:: JOB A ::
From the AMPD and MDT text, copy the part that opens with the words containing "A clustering of" and closes with "12 considered intervals.".
:: JOB B ::
Answer these questions from the AMPD and MDT text:
(i) By what number have the values of the MDT data been multiplied?
(ii) How many PCAs were performed, and of what mode?
(iii) On average, between what values does the hourly variation range?

++++ SOURCE TEXT ++++

Table 2 Descriptive statistics of the variables AMPD and MDT defined in Eqs. (6) and (7) at hourly intervals. Reported values are, in order, the variable name, mean, standard deviation, coefficient of variation, minimum, maximum, skewness, and kurtosis. Values of the MDT data have been multiplied by 10,000. Moreover, statistics of the MDT data have been computed considering SCEs for which at least 12 time intervals with values different from zero were available

A clustering of functional curves has been performed on the obtained time series for both the AMPD and the MDT data. The analysis showed the presence of retrieved features in the two sets of data. To capture the spatiotemporal patterns and summarize the information in two synthetic indicators, two T-mode PCAs have been performed. However, for the PCA, the hourly time intervals have been further aggregated into six time intervals of 4 h: (0–4], (4–8], (8–12], (12–16], (16–20], (20–24]. This choice is motivated by the fact that the MDT hourly data still showed high variability in all the SCEs. Indeed, the hourly variation ranges on average between −40% and +240%. For comparability, the AMPD data have been aggregated into the same 12 time intervals by applying Eq. (6) with t equal to the 12 considered intervals.

++++ RECORD EXTRACTS ++++

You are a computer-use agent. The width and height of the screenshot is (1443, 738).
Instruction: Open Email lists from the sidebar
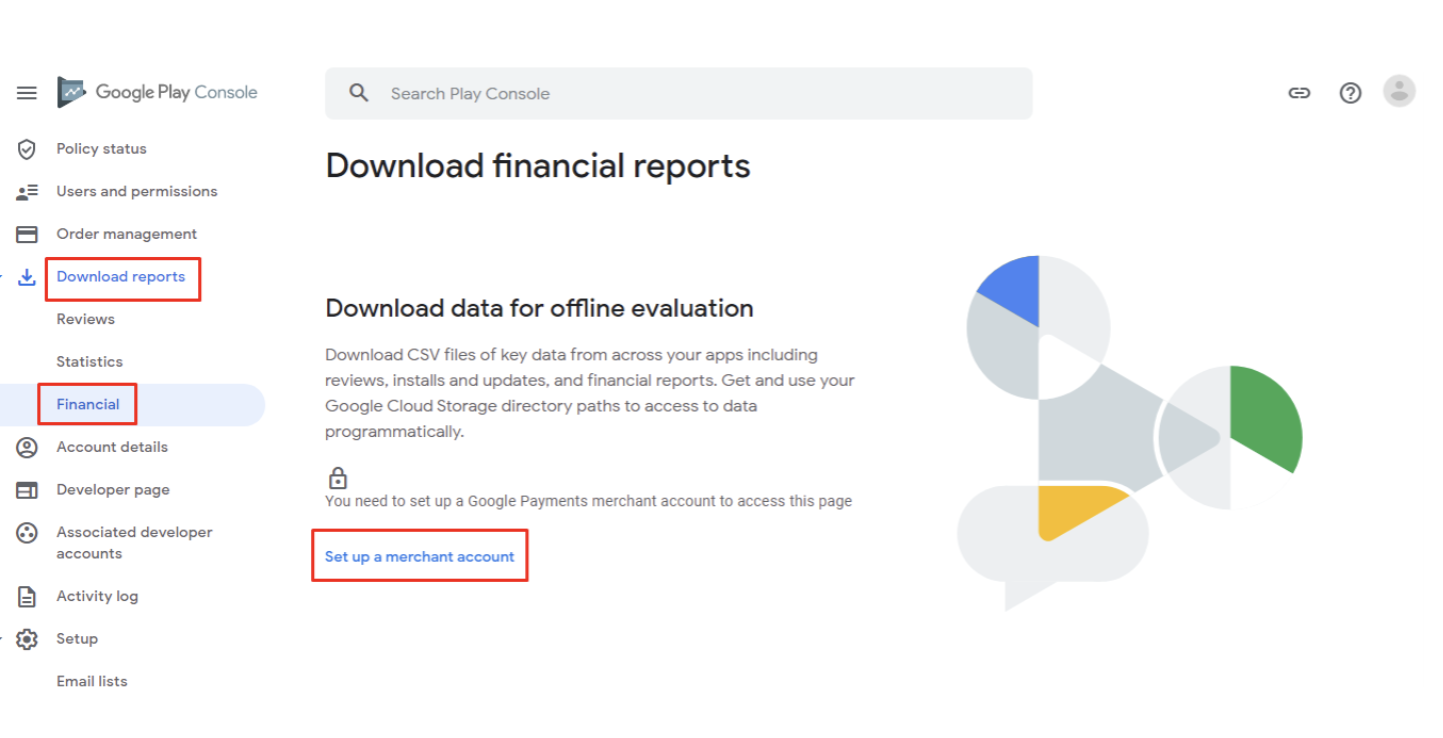pyautogui.click(x=92, y=681)
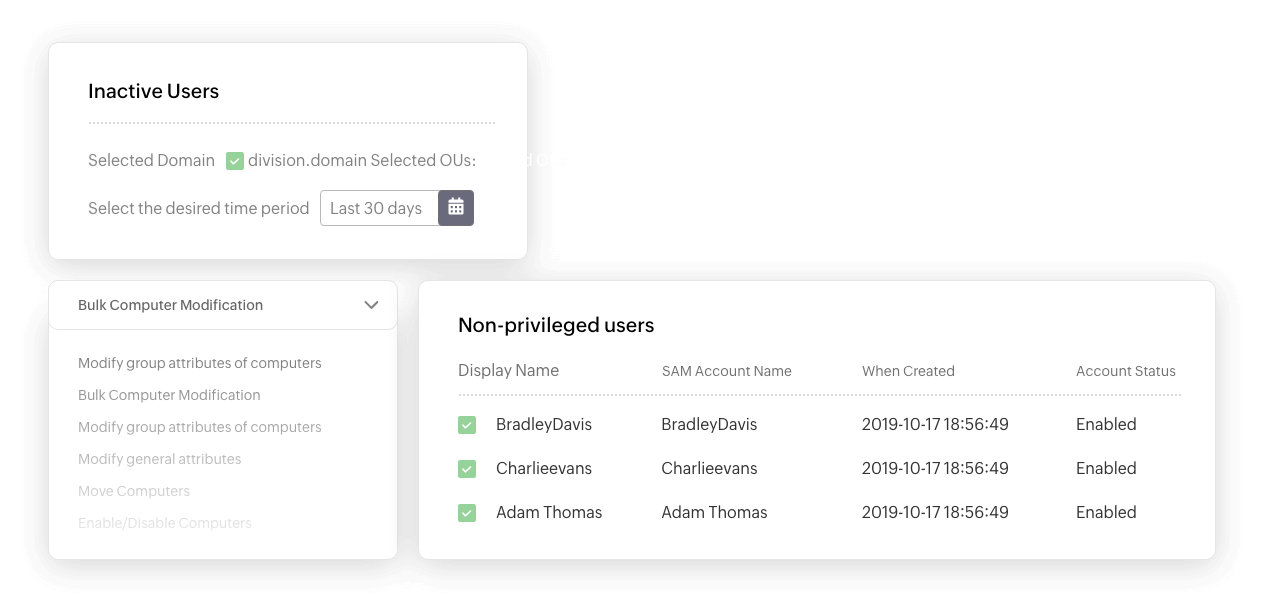
Task: Open Modify general attributes option
Action: pos(159,459)
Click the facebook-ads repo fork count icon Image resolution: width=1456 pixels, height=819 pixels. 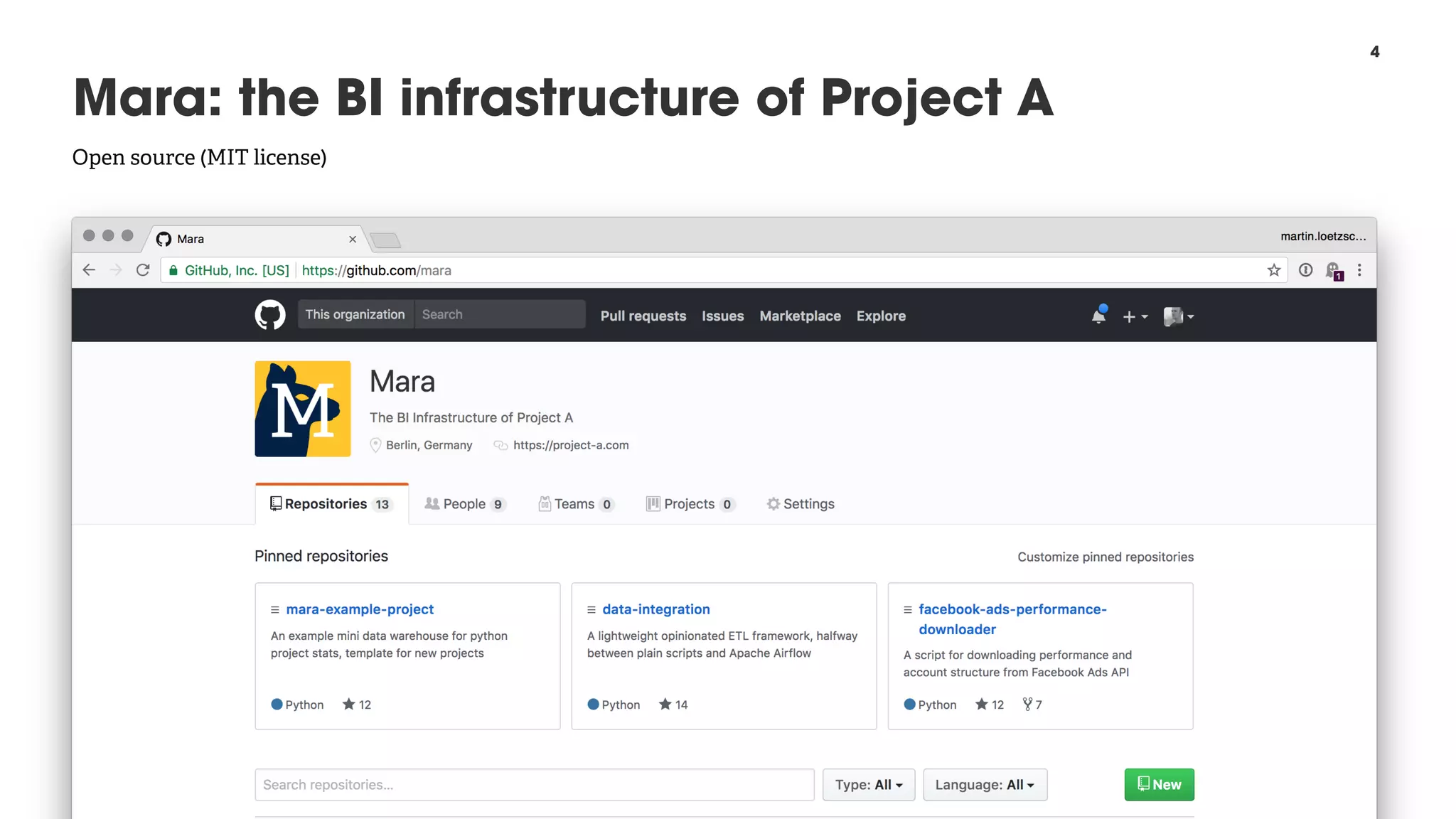[1027, 704]
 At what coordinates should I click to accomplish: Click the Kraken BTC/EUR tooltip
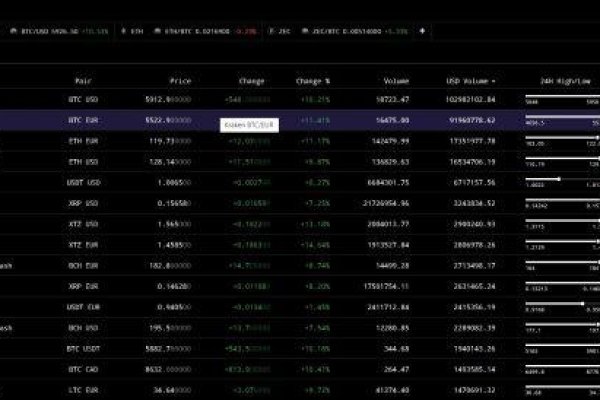tap(247, 124)
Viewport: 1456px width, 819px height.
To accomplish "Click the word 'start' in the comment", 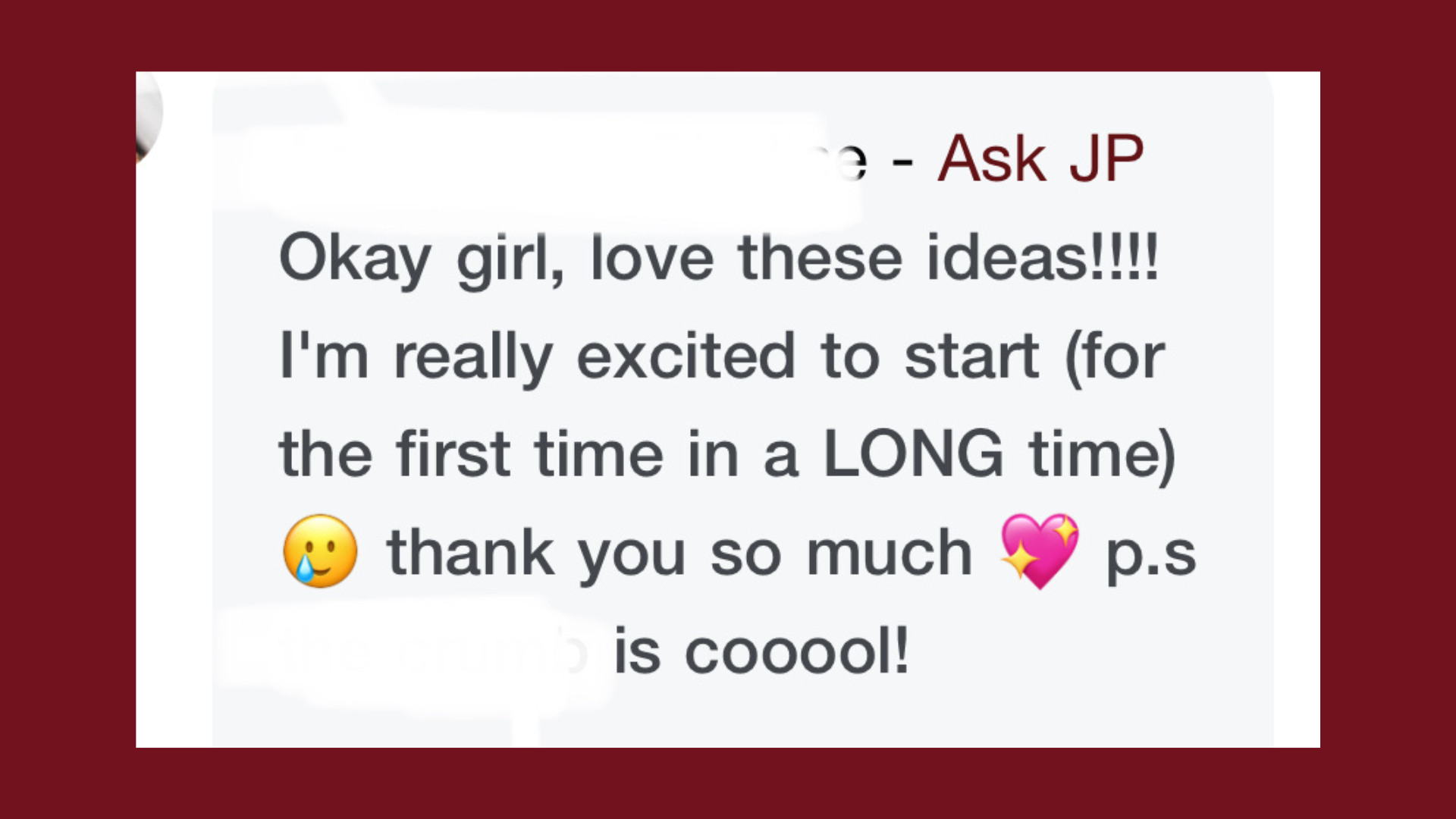I will pos(972,356).
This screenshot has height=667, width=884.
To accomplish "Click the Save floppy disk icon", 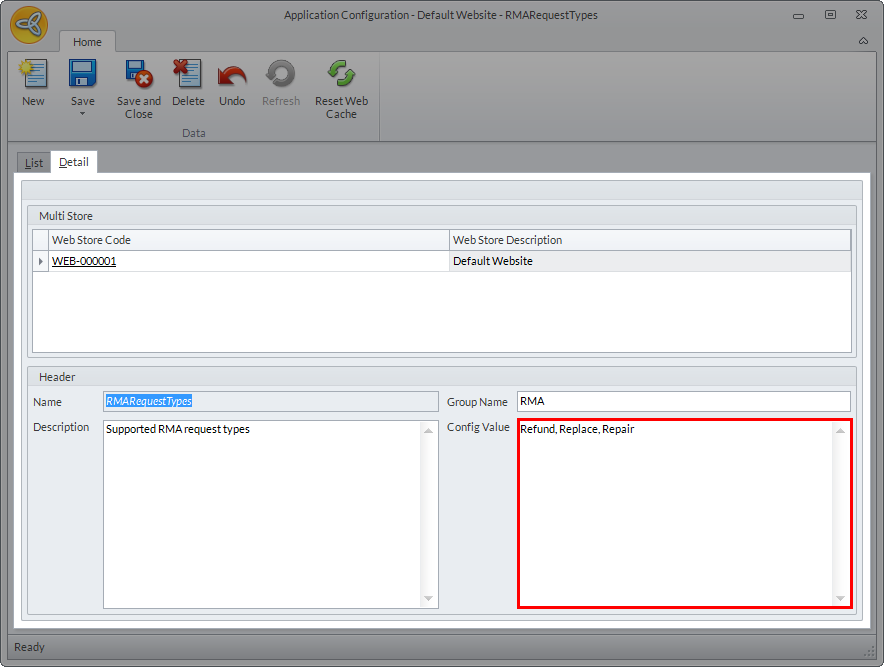I will (x=82, y=75).
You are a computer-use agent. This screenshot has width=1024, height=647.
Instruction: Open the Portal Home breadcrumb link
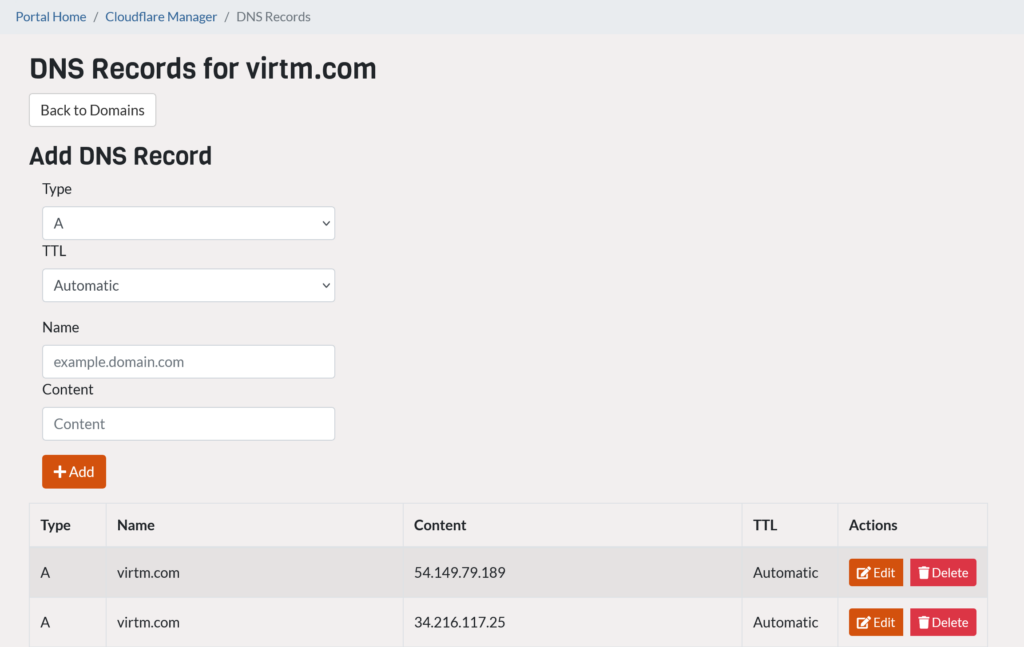(50, 16)
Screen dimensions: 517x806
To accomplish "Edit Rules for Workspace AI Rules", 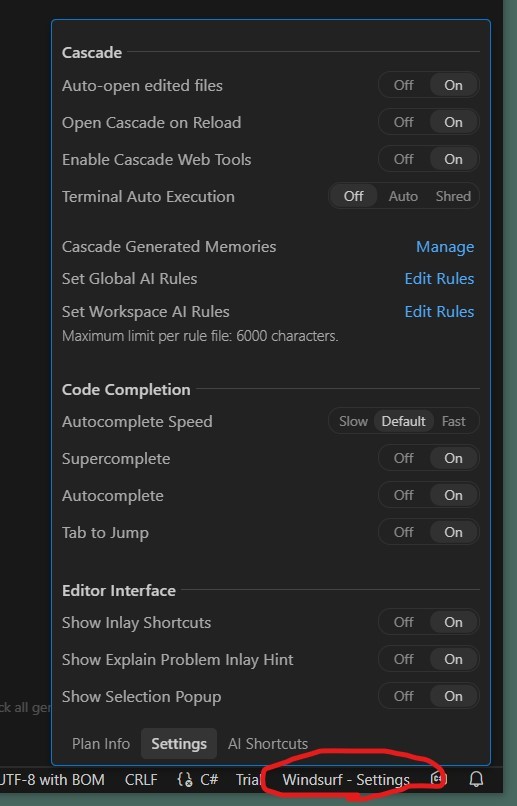I will (439, 312).
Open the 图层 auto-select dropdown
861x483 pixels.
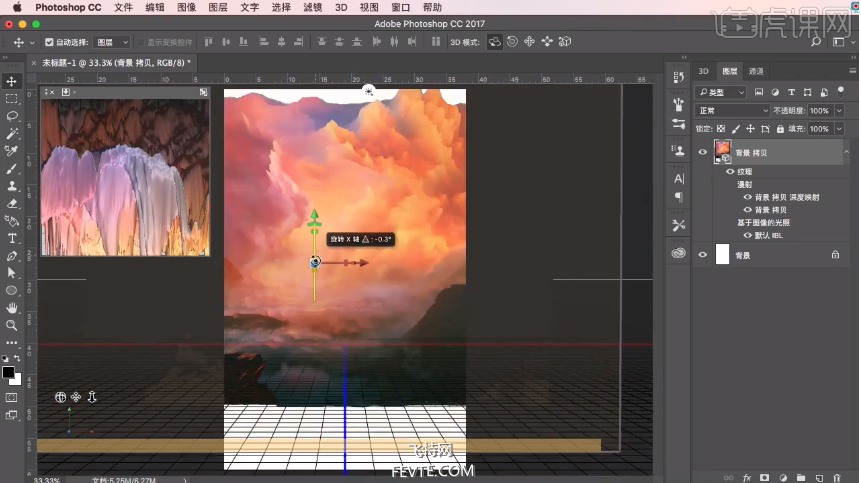(112, 43)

++++

:: WRITTEN RESPONSE A ::
A clustering of functional curves has been performed on the obtained time series for both the AMPD and the MDT data. The analysis showed the presence of retrieved features in the two sets of data. To capture the spatiotemporal patterns and summarize the information in two synthetic indicators, two T-mode PCAs have been performed. However, for the PCA, the hourly time intervals have been further aggregated into six time intervals of 4 h: (0–4], (4–8], (8–12], (12–16], (16–20], (20–24]. This choice is motivated by the fact that the MDT hourly data still showed high variability in all the SCEs. Indeed, the hourly variation ranges on average between −40% and +240%. For comparability, the AMPD data have been aggregated into the same 12 time intervals by applying Eq. (6) with t equal to the 12 considered intervals.

:: WRITTEN RESPONSE B ::
(i) 10,000
(ii) Two, T-mode
(iii) Between −40% and +240%